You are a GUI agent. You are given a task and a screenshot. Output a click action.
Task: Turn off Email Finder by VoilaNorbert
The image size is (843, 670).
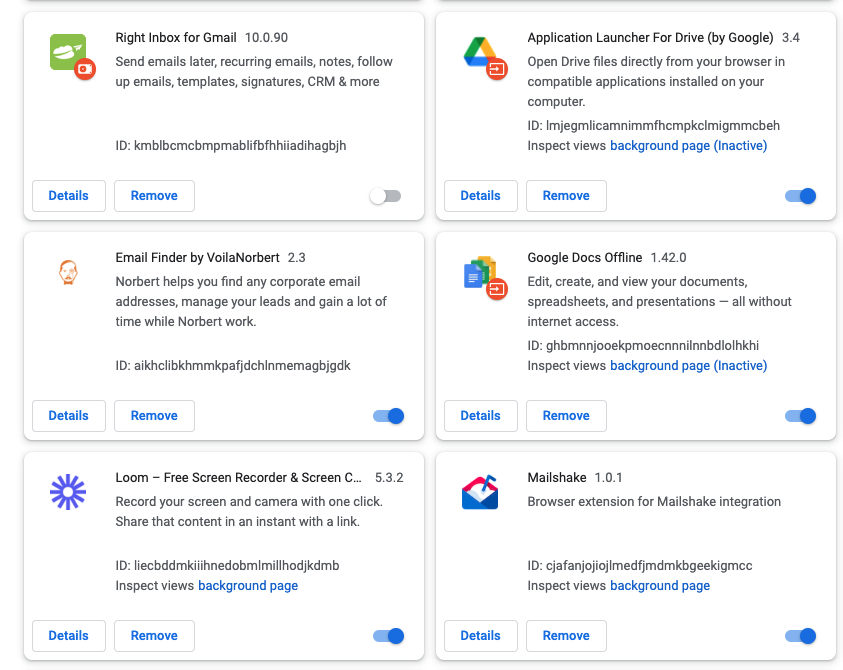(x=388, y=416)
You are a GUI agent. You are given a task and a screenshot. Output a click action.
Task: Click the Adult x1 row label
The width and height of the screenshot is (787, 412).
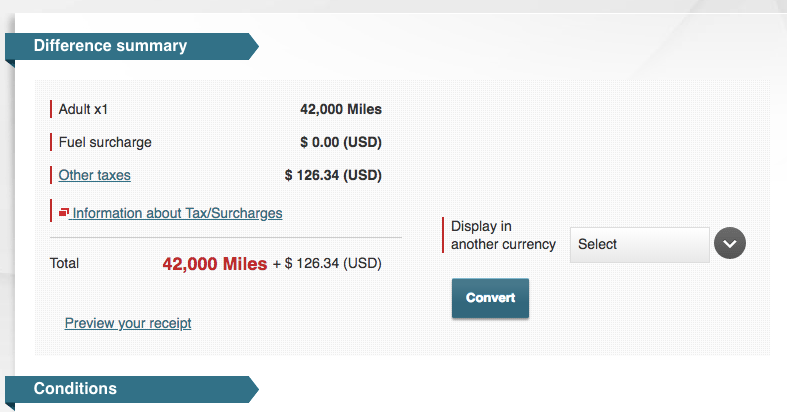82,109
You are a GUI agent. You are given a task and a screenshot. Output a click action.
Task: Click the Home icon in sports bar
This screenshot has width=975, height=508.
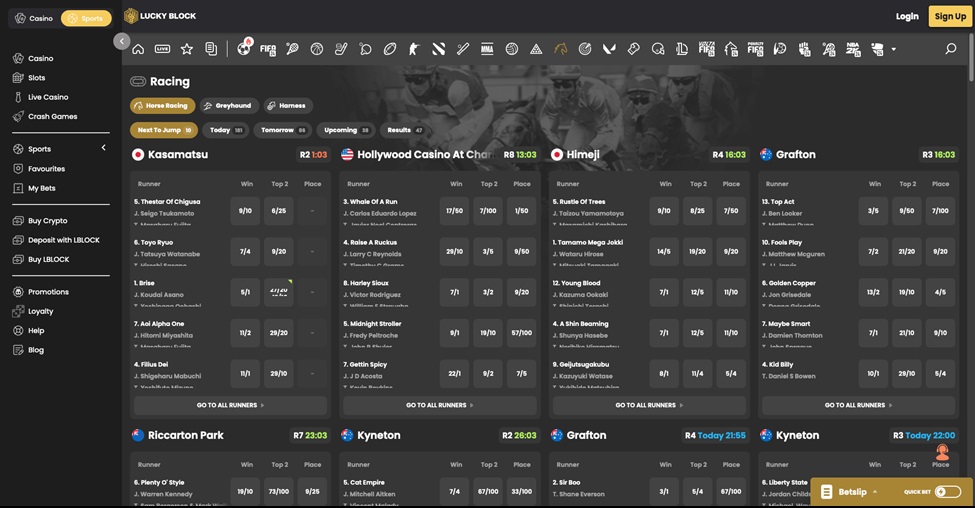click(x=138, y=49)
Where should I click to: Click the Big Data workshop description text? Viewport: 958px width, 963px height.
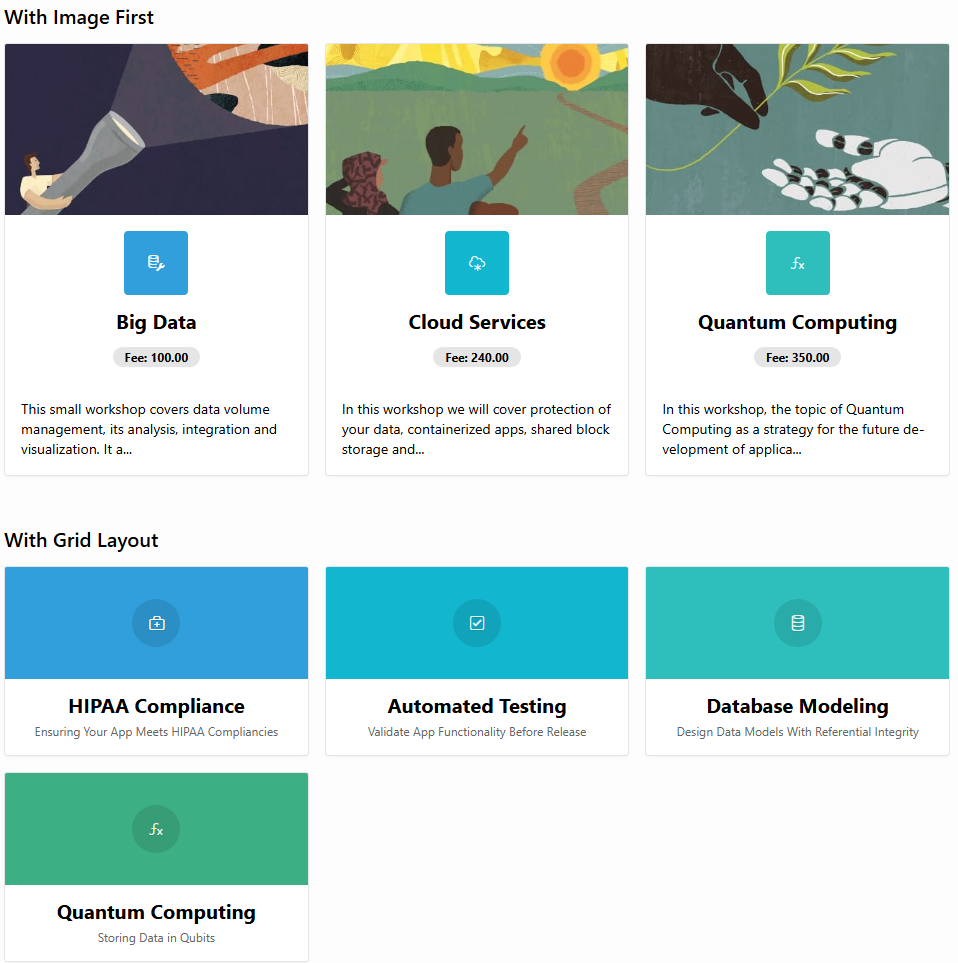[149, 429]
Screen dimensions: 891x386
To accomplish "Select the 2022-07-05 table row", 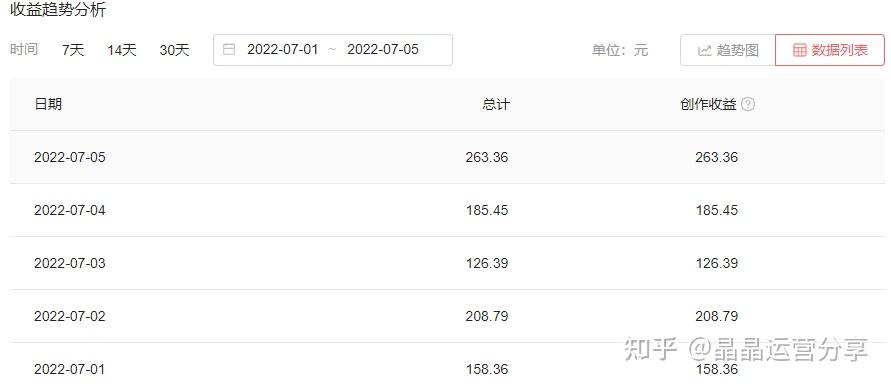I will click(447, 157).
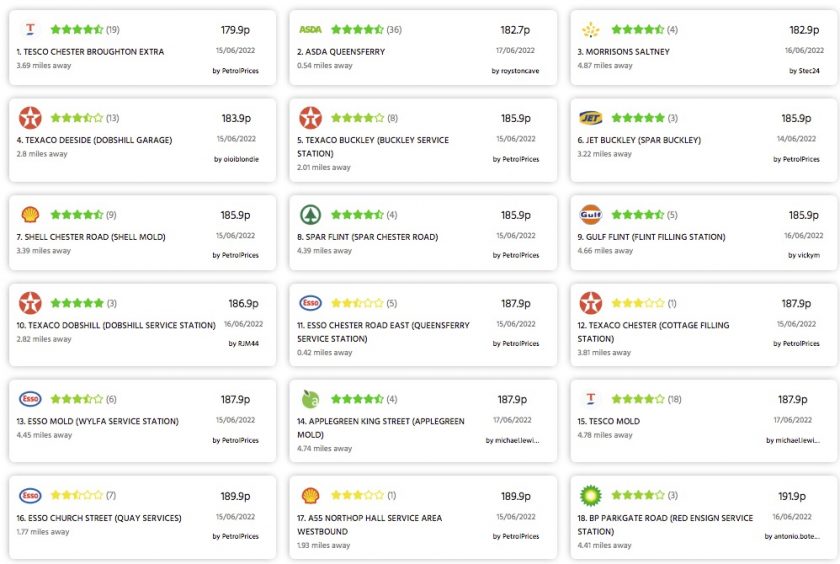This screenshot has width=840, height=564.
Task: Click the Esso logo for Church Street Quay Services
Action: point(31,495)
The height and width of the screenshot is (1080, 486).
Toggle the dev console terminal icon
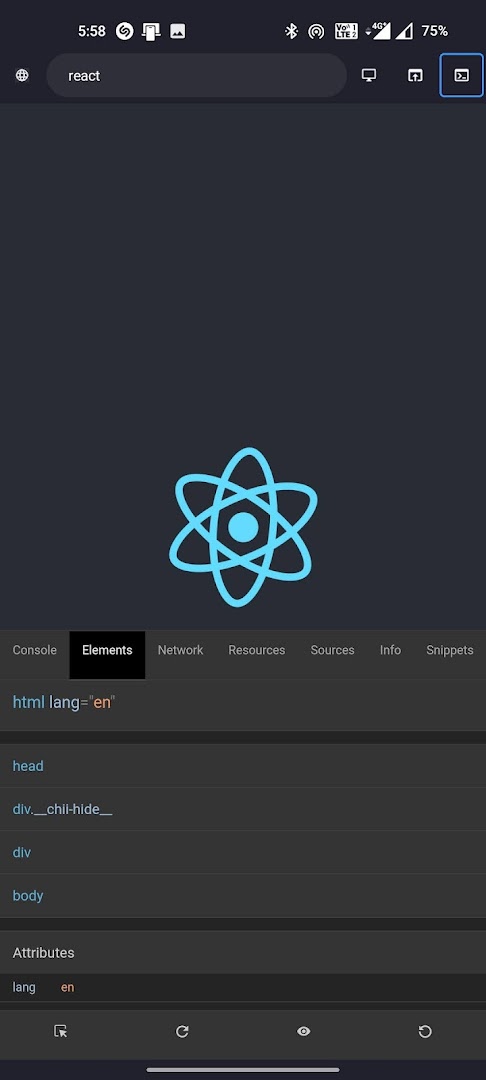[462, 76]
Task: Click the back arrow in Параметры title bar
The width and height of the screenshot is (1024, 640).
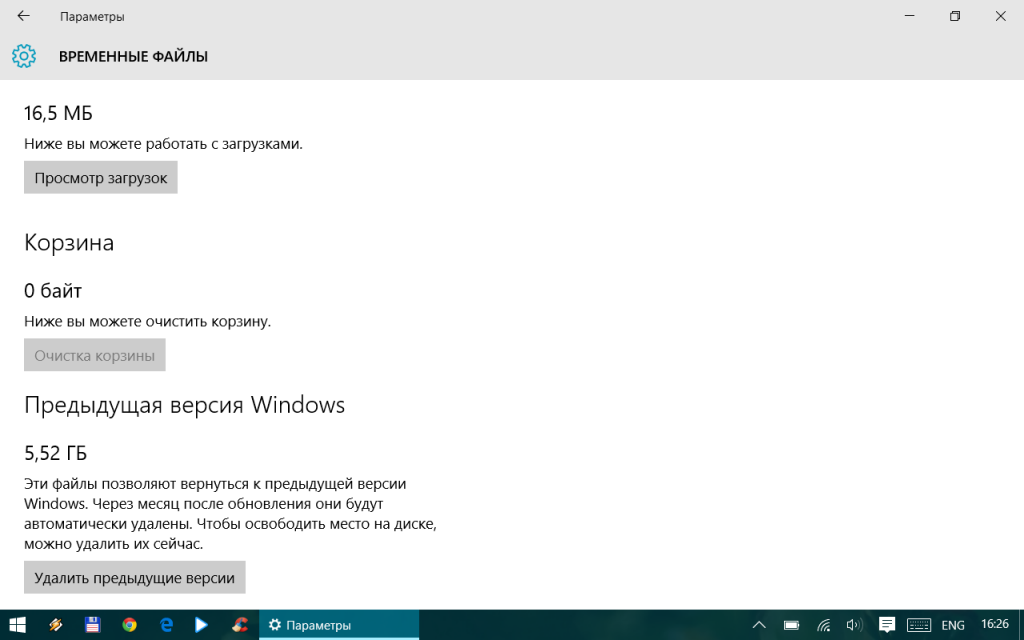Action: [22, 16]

...

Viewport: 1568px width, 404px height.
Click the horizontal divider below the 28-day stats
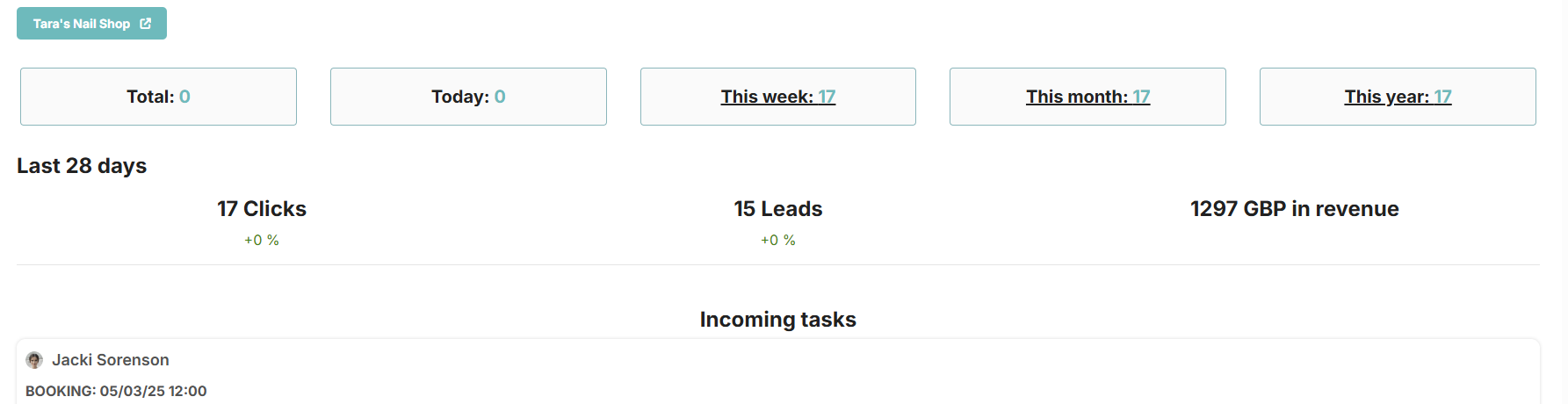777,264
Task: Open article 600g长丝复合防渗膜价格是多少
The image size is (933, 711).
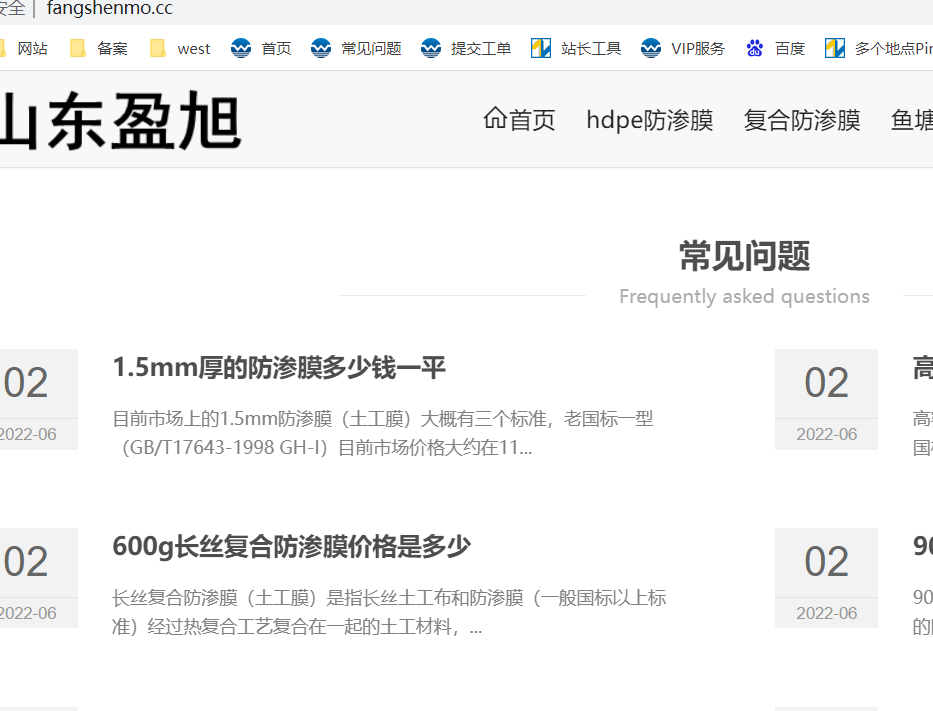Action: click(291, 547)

— Problem to work on —
All pictures are to be skipped. Output, word for word, the lines in the data above starting at the line containing "The image size is (843, 670)." and ending at the line containing "Screen dimensions: 891x386".

— Solution for this task —
The image size is (843, 670).
(x=388, y=416)
You are a GUI agent. You are given a task and a screenshot. Output a click action.
Task: Click the Adult x1 row label
The width and height of the screenshot is (787, 412).
82,109
You are a GUI agent. You are given a task and a screenshot. Output a click action.
Task: Click the Home icon in sports bar
This screenshot has width=975, height=508.
click(x=138, y=49)
Where should I click to: Click the Big Data workshop description text? Viewport: 958px width, 963px height.
[149, 429]
Screen dimensions: 891x386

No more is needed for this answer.